Since she could hold a paintbrush in her hand, Mehrunissa had in her an ignition, a fire, an incomparable passion to put the world down in sketches, and then to fill into them color exactly as God had done. At the age of ten in an outlandish rural precinct, she didn’t have much to utilize, but the paucity of resources never proved to be a hindrance for the young painter. While other children her age would have bought candy or toys, she saved up all her allowances and bought paints, brushes and canvases. From that age, she was unstoppable. Her inspiration instilled into Picasso and Michelangelo, nothing and nobody stopped her from gracefully painting the torrid, dusty streets of Mahiwal, the lives of the commoners, and even the delicate beauty with which chickens fed their babies. When she ran out of all that, she created fictitious scenery, for no one could stop her imagination from running wild. Her dream was to fill color in a fresco in another land. Her dreams of soaring, though, were curtailed when her lone father got paralyzed.

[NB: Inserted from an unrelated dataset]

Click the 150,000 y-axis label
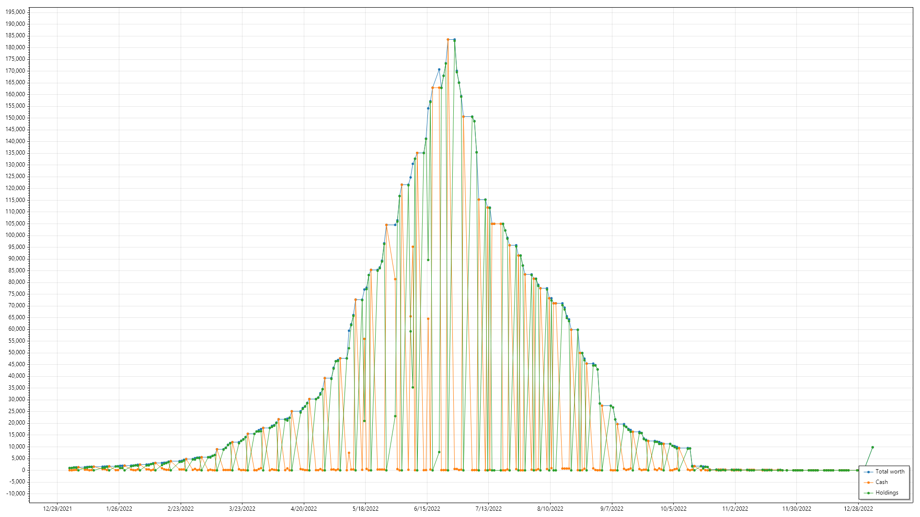The image size is (920, 517). click(15, 118)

He couldn’t get up, he couldn’t move. It petrified Mehrunissa. Her uncle made her renounce her education and start dancing for a hundred paisas per show. From that day, her canvases were full of heavy apparel, meticulously smudged with a dash of rose there, a splotch of mahogany here; and sketches of a pubescent neckline laden with jewellery, chrome yellow and gold.

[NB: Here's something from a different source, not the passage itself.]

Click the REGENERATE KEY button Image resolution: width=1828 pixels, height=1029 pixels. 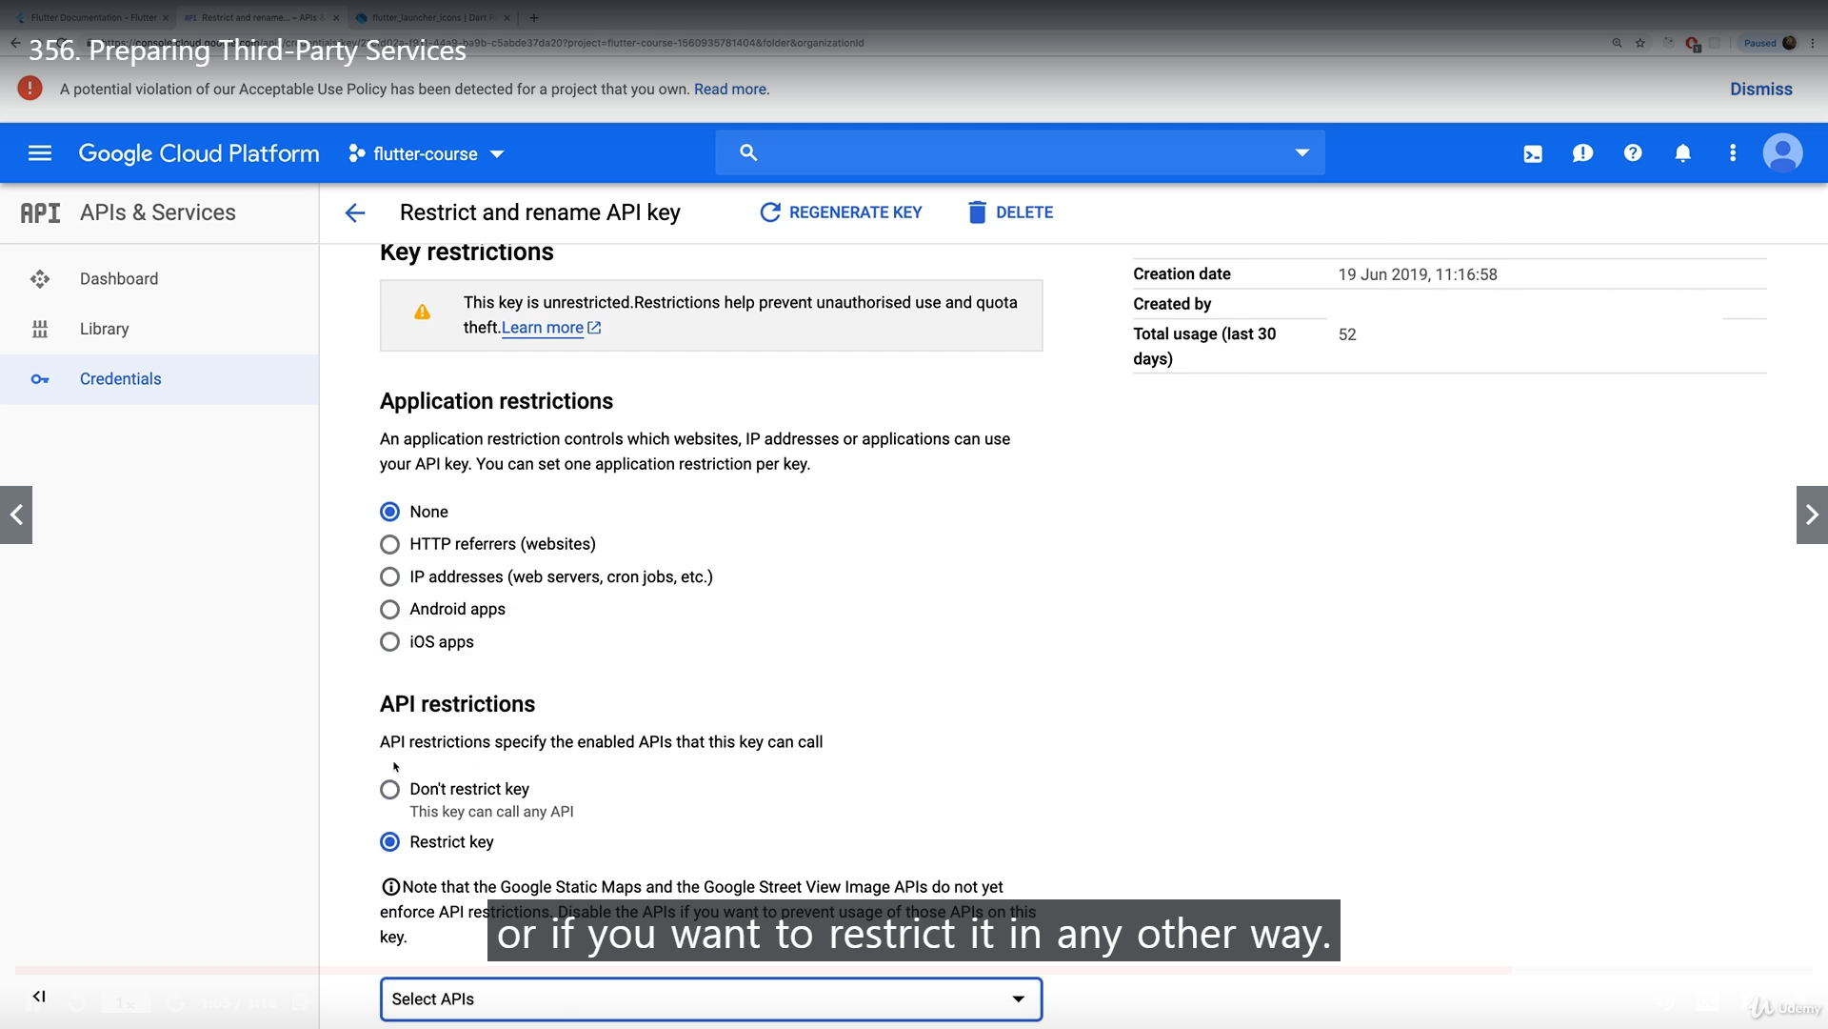[x=841, y=212]
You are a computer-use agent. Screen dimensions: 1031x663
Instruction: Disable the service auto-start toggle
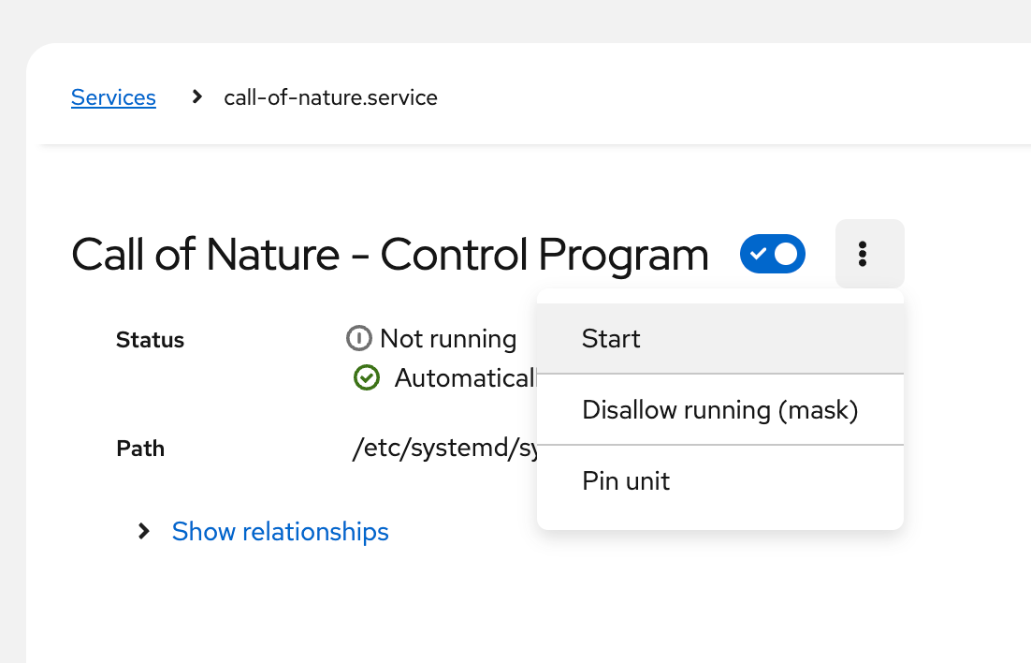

One night, her paintings depicted another world altogether. Sold to a prosperous merchant in East Karachi, the little girl found solace in her paints, eager to let out the aggression, the suffering that was indomitably inflicted upon her. The usual color in her work took on a monotonous note, where strokes of ash gray mingled with black, the darkest of its kind. A saturation of ochre splashes limned her discovery of a new, totally different kind of life, marked by the barbarism of tyrants to nepotism, corruption, and the selfless ambition to gain what others had, come what may be the circumstances. She told her canvases a thousand stories, of a carnal pleasure that had bound enthusiastic youth into nothingness, of a soul stranded in the middle of an ocean, where the torturous waves lapped and thrashed, lapped and thrashed, threatening to devour her away, of a girl whose insides screamed futilely of a plaintive anguish that was heard only by the doves that nested on the wires outside.


During all this, her art never faltered. Her marmoreal, yet iridescent colors, managed to convey life with all its pain and suffering in one stroke. They exuded an energy that was not ephemeral or fleeting like a cloud passing through troubled skies, but an insistent force, instilling wonder into the minds of the alive. As time progressed, brighter colors took in; an azure blue accentuated by a lighter jade, which was suffused with amaranth dotted with pink offered a depiction of what could only be love. She felt deeply for the steward, Rahim Khan. Her paintings came to life again; they possessed a matchless intricacy of colorful feelings, times and challenges, and dichotomies unparalleled. The clouds became whiter, the skies brighter. The sun radiated a cream yellow hue which bathed her senses with peace. Life became worthwhile and her works full of color. After a long time she was finally happy, and the happiness was sublime.


A day came when Mehrunissa sat sketching Rahim, when her buyer came in, to sight her.

The last tinge of color on the canvas was a splash of red.